Pointless Posturing

12 October 2007



House Committee Condemns WWI Armenian Genocide

There’s a war in Iraq-Nam and another in Afghanistan. There’s a squelched rebellion in Burma and there’s a humanitarian disaster in Darfur. North Korea still has nuclear weapons and a sociopathic regime. Pakistan is on the brink of major political upheaval, and China and Russia are flexing their muscles around the world. Meanwhile, the House Foreign Relations Committee voted 27-21 on Wednesday to label the Ottoman Turkish murders of 1.5 million Armenians during World War I as “genocide,” thus annoying the Turks and not bringing much help to Armenia. The words “stupid,” “foolish,” and “moronic” come to mind.

That is not to deny that there was a mass killing that started in 1915. At that time, the Moslem Ottoman Empire was at war with Orthodox Tsarist Russia, and the Christians in Armenia were considered a potential weak spot (one might call them a Fifth Column, but that term wouldn’t exist for another 20 years). So, like any good dictatorial empire, the Ottomans decided to kill those who wouldn’t leave. By any reasonable understanding of the term, it was a genocide.

Ignoring the fact that it occurred 92 years ago, a large number of Americans of Armenian extraction have made this something of a crusade. In 2000, the House Foreign Relations Committee passed a similar measure, but President Clinton convinced then-Speaker Dennis Hastert to keep the full House from voting on it. The Armenian National Committee of America has also lined up Jewish pressure groups to back this current effort. The Armenian Assembly of America commended the move, “It is long past time for the US government to acknowledge and affirm this horrible chapter of history.”

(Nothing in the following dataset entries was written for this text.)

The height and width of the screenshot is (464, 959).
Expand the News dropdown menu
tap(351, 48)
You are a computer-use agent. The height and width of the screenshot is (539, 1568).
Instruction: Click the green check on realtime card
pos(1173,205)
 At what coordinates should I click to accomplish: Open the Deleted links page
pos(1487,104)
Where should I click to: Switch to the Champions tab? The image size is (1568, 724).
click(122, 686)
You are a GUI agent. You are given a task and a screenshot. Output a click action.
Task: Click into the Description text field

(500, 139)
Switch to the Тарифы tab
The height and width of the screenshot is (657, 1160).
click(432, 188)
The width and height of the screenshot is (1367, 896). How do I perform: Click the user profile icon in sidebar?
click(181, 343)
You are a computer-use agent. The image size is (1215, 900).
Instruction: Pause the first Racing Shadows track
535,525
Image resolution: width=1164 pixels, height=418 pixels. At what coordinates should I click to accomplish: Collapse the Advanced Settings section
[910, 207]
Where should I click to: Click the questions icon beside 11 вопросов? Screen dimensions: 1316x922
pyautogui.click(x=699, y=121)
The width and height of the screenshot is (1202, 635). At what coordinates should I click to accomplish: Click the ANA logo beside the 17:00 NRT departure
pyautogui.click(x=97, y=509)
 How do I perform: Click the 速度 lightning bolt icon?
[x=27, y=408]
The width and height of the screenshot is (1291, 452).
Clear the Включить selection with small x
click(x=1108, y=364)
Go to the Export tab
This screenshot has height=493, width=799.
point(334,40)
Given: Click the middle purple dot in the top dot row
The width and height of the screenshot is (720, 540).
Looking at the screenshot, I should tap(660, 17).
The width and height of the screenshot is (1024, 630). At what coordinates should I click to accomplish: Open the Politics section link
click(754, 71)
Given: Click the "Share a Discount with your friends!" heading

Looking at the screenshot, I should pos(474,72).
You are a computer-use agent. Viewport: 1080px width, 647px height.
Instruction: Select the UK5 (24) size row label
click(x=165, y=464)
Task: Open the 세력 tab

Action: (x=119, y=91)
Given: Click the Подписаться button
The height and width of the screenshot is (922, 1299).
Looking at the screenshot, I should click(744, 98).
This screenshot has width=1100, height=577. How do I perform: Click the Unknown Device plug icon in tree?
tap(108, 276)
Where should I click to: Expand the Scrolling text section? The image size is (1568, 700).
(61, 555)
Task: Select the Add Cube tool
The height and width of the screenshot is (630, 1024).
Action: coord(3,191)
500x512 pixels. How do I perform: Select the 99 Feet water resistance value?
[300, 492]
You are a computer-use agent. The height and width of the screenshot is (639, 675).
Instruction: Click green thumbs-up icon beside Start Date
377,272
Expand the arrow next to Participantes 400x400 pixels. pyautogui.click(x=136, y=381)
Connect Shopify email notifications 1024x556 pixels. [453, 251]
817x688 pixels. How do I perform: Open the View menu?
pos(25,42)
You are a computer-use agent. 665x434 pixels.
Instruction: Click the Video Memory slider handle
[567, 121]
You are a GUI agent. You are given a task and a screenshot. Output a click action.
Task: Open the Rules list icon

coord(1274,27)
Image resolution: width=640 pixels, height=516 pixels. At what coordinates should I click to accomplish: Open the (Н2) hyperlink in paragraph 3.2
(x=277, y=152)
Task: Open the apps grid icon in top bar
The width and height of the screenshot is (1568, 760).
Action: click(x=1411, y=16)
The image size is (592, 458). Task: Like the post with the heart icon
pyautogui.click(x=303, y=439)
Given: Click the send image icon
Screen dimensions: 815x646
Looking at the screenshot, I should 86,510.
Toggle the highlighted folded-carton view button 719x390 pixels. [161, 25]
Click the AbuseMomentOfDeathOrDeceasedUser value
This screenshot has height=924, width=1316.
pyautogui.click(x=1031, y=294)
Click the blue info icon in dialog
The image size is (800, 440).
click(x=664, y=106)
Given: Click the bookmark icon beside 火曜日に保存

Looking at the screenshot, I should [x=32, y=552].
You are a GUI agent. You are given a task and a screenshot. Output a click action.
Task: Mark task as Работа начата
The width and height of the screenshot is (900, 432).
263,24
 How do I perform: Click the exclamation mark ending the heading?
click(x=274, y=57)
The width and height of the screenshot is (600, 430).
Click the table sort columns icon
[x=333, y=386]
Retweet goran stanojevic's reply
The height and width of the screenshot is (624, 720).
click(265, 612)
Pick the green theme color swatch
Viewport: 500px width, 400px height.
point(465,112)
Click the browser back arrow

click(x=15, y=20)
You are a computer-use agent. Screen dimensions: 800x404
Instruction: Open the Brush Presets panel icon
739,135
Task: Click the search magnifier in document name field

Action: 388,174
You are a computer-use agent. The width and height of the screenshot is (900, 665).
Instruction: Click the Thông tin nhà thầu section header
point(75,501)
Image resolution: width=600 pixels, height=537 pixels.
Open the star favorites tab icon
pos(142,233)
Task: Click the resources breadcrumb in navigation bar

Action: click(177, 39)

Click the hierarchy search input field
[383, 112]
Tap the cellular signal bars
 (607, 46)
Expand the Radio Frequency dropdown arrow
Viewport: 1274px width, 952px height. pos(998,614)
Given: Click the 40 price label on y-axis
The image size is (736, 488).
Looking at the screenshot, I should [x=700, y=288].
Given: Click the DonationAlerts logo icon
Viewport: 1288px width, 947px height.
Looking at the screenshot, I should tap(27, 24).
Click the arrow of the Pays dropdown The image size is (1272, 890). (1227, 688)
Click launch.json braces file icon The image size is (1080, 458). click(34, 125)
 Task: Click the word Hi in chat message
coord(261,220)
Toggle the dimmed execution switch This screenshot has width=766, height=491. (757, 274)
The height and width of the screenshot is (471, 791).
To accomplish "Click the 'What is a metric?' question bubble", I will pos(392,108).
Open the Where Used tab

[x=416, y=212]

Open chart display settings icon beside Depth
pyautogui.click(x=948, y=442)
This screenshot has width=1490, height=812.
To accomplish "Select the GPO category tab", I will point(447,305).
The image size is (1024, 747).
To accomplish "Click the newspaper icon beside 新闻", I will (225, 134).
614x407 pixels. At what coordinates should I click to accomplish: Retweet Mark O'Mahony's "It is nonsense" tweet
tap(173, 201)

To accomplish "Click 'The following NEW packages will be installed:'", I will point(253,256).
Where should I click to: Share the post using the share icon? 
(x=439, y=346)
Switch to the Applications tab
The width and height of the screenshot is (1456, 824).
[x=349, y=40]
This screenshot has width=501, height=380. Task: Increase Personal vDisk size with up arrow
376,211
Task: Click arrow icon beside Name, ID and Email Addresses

In 2006, the French Parliament voted to make denial of the Armenian genocide a crime. In response, Turkey severed all military links with France. Of course, France needs Turkish military ties far less than the Americans do, bogged down as they are in Iraq-Nam, which lies directly east of Turkey. Can America afford to annoy the Turks right now? “Yesterday some in Congress wanted to play hardball,” Egemen Bagis, foreign policy adviser to Turkish Prime Minister Recep Tayyip Erdogan told CNN. “I can assure you Turkey knows how to play hardball.” The Turks recalled their ambassador to the US yesterday.

It is rare when this journal agrees with George W. Bush on matters of foreign relations, but in this particular instance, he is entirely right to oppose this resolution. “This resolution is not the right response to these historic mass killings, and its passage would do great harm to our relations with a key ally in NATO and in the global war on terror.”